* Task prompt:
The lines to copy are those holding the string "computer" in the entries below.

* Stored data:
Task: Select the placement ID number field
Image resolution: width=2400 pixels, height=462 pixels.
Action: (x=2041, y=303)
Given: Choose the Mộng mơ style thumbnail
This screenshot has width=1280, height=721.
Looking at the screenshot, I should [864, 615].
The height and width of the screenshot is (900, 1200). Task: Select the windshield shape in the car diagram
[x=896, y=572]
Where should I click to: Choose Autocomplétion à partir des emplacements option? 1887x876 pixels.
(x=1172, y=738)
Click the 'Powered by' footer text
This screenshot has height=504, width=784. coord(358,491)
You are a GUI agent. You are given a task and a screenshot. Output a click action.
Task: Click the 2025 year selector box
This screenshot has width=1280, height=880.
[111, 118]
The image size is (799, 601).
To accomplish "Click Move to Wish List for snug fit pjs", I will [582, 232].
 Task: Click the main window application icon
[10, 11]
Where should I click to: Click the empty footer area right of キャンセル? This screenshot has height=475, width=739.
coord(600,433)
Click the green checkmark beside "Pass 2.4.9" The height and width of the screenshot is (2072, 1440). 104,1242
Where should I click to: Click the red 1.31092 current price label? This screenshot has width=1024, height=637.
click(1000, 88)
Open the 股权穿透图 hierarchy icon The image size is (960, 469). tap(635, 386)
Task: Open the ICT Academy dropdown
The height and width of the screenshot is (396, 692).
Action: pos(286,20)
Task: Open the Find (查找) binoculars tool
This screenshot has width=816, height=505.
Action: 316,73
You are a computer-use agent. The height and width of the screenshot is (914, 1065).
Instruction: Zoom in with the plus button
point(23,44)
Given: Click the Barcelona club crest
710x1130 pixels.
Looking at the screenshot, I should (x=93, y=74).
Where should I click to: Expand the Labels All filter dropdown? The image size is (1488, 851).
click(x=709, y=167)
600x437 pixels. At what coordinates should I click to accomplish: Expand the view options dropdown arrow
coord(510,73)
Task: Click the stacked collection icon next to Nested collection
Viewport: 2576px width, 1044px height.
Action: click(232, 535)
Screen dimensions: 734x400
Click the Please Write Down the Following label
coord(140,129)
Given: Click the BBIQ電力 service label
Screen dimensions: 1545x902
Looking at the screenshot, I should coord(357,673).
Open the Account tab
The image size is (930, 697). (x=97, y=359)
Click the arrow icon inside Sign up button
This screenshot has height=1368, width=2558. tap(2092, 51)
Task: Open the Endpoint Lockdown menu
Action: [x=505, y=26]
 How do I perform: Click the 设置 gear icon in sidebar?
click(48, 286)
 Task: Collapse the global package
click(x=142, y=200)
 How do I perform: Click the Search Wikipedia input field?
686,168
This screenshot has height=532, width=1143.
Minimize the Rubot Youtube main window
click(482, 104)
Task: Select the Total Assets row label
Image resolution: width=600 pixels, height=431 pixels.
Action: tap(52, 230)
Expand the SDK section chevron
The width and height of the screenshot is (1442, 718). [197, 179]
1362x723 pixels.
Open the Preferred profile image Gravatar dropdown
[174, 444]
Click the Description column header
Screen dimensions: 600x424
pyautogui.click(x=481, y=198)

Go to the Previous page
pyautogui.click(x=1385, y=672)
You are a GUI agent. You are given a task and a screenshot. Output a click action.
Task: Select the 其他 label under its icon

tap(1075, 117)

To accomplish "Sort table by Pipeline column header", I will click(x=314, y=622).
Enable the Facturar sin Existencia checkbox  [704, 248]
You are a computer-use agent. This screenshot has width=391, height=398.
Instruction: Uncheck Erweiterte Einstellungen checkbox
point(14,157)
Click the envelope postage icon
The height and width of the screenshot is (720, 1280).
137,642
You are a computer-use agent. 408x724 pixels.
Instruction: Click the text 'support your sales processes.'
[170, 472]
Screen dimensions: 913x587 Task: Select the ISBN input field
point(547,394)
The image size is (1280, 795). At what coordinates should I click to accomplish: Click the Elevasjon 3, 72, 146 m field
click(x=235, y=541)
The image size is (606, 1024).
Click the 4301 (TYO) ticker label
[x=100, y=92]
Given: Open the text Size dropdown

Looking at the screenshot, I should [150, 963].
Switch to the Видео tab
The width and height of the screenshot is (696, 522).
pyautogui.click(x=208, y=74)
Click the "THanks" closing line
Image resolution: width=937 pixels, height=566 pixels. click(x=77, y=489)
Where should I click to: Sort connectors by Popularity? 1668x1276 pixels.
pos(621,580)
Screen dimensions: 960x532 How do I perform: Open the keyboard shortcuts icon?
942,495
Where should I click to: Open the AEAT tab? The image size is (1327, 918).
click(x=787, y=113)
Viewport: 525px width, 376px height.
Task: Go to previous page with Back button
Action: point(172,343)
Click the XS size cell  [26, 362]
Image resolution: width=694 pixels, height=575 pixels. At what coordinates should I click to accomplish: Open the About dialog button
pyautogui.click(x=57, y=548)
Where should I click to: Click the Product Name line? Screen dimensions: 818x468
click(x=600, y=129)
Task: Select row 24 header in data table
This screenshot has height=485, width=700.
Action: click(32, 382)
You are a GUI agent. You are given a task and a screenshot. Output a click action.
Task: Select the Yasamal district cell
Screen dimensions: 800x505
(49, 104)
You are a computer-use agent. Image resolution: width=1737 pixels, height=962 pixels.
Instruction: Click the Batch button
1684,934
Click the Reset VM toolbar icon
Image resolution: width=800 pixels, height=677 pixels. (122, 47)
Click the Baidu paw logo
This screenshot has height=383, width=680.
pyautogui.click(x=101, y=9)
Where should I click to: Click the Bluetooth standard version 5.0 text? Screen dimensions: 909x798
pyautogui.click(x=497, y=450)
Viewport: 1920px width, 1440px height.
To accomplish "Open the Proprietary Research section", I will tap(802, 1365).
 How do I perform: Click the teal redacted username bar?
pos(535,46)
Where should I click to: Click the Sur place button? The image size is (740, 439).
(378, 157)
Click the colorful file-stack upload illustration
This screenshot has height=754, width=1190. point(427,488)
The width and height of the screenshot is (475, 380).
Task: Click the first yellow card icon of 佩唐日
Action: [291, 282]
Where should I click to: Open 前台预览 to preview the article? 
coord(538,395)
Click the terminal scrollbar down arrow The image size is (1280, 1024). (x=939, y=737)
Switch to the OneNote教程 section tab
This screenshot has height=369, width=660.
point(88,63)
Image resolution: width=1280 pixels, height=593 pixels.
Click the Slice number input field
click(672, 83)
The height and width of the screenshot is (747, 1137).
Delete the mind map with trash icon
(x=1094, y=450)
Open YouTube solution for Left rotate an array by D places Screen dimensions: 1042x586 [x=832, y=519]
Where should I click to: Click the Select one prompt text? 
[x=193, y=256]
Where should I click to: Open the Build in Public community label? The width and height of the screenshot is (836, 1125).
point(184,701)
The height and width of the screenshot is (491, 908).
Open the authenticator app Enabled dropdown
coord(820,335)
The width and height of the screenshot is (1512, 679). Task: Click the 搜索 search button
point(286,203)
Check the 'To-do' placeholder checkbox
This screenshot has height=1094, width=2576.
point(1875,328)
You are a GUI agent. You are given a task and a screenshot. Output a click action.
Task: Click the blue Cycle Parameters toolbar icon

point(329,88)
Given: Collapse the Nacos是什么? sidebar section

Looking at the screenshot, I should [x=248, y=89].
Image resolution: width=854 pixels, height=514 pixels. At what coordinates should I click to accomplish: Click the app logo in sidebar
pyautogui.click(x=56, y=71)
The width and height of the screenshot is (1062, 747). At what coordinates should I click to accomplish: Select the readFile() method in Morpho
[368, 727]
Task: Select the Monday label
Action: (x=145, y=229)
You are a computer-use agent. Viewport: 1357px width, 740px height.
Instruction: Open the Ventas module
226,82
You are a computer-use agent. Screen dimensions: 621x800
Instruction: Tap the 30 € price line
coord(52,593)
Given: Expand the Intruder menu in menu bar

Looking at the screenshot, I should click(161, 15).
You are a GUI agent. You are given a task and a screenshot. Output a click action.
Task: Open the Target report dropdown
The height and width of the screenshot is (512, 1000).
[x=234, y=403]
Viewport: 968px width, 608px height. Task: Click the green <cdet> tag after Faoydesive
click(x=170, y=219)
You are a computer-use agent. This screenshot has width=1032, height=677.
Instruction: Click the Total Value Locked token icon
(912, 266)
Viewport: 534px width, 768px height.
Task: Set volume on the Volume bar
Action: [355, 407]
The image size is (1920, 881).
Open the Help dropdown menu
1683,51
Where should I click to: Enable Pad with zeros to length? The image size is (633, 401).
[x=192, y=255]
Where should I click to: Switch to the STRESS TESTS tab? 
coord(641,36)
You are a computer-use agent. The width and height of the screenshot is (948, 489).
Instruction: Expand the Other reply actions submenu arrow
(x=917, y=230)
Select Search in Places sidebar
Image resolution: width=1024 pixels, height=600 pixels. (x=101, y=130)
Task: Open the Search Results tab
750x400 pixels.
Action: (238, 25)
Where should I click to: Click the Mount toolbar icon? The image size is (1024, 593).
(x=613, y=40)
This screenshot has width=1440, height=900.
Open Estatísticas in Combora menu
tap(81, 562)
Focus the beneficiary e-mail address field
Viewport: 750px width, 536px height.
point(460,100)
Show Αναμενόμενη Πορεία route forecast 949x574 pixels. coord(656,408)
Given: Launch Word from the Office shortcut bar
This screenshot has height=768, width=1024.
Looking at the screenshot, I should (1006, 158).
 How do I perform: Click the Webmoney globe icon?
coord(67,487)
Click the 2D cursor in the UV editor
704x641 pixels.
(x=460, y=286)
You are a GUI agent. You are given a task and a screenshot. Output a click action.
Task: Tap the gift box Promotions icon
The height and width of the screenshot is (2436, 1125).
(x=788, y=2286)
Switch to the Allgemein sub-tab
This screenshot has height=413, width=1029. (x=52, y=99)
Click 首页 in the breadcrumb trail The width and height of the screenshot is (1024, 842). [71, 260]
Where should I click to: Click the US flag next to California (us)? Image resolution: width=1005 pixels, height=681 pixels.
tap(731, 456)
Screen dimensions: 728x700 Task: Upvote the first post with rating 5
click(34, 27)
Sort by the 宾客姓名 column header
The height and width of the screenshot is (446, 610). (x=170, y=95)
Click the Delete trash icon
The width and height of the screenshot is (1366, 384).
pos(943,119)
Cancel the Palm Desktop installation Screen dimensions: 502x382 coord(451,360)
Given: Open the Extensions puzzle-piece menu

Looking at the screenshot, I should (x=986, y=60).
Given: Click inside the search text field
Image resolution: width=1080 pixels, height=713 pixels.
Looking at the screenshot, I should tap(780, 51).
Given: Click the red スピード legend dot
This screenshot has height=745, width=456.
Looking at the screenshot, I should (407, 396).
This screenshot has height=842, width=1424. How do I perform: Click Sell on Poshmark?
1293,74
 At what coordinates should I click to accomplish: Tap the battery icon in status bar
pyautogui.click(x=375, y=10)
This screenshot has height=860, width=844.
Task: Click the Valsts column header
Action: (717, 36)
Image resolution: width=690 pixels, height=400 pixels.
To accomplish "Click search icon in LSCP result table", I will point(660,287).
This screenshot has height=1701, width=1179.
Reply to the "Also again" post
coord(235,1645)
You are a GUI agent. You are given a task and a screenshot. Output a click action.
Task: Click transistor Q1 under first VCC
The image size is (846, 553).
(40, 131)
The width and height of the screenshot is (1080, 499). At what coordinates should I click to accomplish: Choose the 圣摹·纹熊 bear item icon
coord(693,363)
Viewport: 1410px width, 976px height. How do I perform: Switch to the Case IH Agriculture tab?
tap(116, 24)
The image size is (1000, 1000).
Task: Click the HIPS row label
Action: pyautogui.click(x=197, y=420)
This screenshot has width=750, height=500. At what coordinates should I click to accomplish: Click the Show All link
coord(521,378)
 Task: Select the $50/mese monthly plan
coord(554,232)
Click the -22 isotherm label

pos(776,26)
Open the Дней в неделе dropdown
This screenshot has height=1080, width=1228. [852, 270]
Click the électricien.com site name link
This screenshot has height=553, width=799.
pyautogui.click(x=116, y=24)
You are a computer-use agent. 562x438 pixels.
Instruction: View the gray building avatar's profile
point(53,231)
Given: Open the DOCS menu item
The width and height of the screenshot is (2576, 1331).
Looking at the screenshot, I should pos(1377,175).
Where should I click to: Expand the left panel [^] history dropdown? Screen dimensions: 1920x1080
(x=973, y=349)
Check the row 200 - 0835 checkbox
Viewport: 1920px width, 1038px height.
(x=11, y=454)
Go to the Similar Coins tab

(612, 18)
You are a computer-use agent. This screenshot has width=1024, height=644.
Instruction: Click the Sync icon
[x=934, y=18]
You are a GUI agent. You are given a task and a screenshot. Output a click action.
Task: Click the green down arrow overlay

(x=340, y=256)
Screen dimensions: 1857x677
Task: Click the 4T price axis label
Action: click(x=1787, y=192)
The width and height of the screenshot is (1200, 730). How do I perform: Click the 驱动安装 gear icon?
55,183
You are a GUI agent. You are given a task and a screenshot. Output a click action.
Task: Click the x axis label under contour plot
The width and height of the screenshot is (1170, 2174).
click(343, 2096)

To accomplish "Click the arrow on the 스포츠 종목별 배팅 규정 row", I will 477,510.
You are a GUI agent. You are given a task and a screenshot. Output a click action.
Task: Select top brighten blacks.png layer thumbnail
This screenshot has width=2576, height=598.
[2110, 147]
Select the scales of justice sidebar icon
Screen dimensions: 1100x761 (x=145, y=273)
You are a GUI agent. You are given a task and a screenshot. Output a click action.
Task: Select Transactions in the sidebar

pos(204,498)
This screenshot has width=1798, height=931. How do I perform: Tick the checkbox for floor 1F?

* Exercise answer:
You are a computer-use agent. The height and width of the screenshot is (914, 1065).
You are a computer-use agent. This screenshot has width=391, height=398.
You are a computer-use agent. 408x724 pixels.
You are a computer-use agent. Image resolution: width=1737 pixels, height=962 pixels.
You are a computer-use agent. Viewport: 1357px width, 740px height.
You are a computer-use agent. Screen dimensions: 621x800
You are a computer-use agent. This screenshot has width=1032, height=677.
You are a computer-use agent. The width and height of the screenshot is (948, 489).
You are a computer-use agent. 562x438 pixels.
You are a computer-use agent. This screenshot has width=1024, height=644.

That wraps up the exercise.